Slaughter on our street

The horrific scene one day after Israel’s 24 December massacre in Maghazi refugee camp. 

Omar Ashtawy APA images

Our world has been transformed into a nightmare.

On 24 December, Israel carried out a massacre on our street in Maghazi refugee camp, central Gaza.

The tension was palpable on 24 December.

Israel’s bombardment was continuous. The mundane act of preparing a modest dinner – a little bread, cheese and tomatoes – was an ordeal.

Our street soon became a theater of brutality.

The heavy kitchen door fell on my arm.

Plates smashed in our home.

Tears flowed. There was a desperate cry – echoing around the house – for people to seek shelter downstairs.

The night unfolded as a symphony of anguish. Ambulances wailed in the distance and neighbors pleaded for salvation.

We could not sleep as random bombardments continued. Each explosion was a reminder of life’s fragility.

We huddled together, seeking safety in the fact we had gone into a different room. But the ominous glow of missiles painted our windows with crimson hues.

As dawn broke, the grim reality of our surroundings was revealed.

We could see not only shattered buildings but a number of dead bodies. There was a sense of helplessness about the terrible scene.

Bitter reality

Once familiar places were unrecognizable.

Our family had to confront the bitter reality. If we didn’t move out, the risk we would become casualties in this horrific war would increase.

“Don’t cry, sweetie,” my dad whispered as we packed up some essentials.

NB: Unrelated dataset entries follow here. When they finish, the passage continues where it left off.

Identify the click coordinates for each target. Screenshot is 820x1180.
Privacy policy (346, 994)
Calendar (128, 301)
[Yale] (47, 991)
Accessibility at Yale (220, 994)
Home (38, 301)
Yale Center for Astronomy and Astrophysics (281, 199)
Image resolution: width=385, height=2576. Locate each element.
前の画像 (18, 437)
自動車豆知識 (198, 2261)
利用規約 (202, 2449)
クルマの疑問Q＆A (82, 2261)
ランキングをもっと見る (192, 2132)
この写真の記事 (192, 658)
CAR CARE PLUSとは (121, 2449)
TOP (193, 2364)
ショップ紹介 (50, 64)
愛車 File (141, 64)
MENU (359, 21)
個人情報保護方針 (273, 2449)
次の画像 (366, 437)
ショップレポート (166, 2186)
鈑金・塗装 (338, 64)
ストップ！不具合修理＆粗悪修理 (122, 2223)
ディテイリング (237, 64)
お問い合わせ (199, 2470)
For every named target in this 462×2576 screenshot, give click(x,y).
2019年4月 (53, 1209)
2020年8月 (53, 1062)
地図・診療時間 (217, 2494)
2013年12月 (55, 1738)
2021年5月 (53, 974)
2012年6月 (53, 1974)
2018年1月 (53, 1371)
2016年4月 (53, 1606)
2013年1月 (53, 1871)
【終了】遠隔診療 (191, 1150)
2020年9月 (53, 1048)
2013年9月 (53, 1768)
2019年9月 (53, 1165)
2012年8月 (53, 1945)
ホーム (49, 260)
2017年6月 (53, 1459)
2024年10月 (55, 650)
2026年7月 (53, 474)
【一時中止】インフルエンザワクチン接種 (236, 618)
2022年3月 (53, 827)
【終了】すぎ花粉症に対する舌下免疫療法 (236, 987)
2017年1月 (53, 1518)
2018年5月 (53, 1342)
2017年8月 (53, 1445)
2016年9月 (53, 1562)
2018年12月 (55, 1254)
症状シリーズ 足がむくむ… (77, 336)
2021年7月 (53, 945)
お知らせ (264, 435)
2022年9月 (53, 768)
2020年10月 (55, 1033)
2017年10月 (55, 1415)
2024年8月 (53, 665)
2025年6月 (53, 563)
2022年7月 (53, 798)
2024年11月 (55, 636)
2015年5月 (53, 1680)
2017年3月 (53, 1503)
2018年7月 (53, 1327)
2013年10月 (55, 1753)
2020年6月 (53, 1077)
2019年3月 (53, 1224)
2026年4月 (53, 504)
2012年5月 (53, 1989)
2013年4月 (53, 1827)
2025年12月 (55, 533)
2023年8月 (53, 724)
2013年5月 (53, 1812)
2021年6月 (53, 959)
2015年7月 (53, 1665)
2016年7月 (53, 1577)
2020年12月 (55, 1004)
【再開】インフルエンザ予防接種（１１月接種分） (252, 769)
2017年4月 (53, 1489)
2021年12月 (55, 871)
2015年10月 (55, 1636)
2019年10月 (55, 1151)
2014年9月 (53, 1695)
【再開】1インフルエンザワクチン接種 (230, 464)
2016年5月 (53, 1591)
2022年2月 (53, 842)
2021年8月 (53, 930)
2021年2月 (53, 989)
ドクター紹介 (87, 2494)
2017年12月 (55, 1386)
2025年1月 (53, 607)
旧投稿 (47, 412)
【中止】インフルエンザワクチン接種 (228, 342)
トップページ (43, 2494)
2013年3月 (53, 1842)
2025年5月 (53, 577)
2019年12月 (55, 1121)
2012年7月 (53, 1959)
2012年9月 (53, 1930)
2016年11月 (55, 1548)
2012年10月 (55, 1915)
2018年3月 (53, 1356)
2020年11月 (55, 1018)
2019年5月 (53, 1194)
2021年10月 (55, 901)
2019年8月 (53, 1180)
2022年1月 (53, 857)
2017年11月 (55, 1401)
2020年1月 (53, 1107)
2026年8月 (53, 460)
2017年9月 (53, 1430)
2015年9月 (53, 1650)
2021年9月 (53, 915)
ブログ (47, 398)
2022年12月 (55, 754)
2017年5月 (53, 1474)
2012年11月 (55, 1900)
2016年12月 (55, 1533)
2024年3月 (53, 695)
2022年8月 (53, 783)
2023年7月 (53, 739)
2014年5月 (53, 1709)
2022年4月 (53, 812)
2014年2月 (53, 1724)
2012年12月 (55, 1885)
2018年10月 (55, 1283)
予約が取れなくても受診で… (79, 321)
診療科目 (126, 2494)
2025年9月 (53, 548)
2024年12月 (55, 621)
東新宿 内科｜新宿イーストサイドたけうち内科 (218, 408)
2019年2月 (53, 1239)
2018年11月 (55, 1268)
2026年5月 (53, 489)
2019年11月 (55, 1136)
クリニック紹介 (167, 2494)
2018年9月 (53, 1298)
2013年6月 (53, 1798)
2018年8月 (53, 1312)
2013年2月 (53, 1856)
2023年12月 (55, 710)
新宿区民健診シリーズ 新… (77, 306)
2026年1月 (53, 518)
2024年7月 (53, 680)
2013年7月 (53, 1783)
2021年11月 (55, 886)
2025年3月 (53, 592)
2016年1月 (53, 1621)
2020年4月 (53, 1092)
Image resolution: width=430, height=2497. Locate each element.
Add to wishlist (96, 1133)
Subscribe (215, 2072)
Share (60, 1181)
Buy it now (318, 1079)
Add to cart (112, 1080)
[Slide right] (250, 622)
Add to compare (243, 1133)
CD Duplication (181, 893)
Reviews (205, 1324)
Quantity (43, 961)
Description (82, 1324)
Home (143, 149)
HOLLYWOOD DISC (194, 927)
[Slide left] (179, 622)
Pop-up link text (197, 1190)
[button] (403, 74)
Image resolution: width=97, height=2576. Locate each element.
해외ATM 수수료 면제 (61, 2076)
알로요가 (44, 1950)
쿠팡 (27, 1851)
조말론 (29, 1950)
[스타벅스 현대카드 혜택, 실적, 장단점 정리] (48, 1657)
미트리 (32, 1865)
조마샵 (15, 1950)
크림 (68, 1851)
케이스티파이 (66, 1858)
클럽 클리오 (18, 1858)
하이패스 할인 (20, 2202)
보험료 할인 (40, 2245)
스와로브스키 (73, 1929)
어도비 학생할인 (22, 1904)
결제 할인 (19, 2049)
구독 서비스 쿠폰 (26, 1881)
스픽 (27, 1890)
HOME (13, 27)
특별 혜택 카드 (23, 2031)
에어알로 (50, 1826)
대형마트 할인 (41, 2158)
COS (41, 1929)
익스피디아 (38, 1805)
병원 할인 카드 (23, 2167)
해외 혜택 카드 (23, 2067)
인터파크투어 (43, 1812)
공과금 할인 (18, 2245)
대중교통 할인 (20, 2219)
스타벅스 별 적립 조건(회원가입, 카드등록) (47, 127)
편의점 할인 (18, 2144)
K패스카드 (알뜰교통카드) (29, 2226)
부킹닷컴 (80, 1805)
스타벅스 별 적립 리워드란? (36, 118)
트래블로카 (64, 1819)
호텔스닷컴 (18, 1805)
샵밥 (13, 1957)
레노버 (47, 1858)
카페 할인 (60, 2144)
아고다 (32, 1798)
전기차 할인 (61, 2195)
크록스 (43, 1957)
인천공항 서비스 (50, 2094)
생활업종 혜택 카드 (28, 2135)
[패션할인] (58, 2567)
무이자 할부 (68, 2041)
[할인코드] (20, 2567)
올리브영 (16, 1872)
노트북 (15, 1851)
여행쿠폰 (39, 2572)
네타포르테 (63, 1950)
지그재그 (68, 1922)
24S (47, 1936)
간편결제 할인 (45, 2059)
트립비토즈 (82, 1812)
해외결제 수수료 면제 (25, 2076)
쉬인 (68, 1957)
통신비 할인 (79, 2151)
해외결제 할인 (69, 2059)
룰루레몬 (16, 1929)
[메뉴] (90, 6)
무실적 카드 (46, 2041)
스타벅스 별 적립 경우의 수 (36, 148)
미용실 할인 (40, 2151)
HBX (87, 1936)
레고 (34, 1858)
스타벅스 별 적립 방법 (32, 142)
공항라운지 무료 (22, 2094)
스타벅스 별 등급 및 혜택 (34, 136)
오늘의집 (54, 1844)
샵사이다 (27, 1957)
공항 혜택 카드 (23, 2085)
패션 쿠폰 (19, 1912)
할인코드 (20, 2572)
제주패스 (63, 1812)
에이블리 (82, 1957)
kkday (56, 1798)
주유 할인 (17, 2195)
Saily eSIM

We went to our aunt’s overcrowded home, which is also in Maghazi.

There, we spoke about what to do.

One of my uncles noted that heading toward Rafah, Gaza’s southernmost city, would be dangerous. Living in a tent would be tough.

“Leaving home doesn’t seem smart,” he said.

We had hoped that our aunt’s home would be safer. Yet the shelling intensified in that area.

My extended family are now scattered in different places.

Keeping in touch with them is extremely different.

It is distressing when we don’t have news about relatives. Our hearts are aching more and more.

Eman Alhaj Ali is a journalist, translator and writer based in Gaza.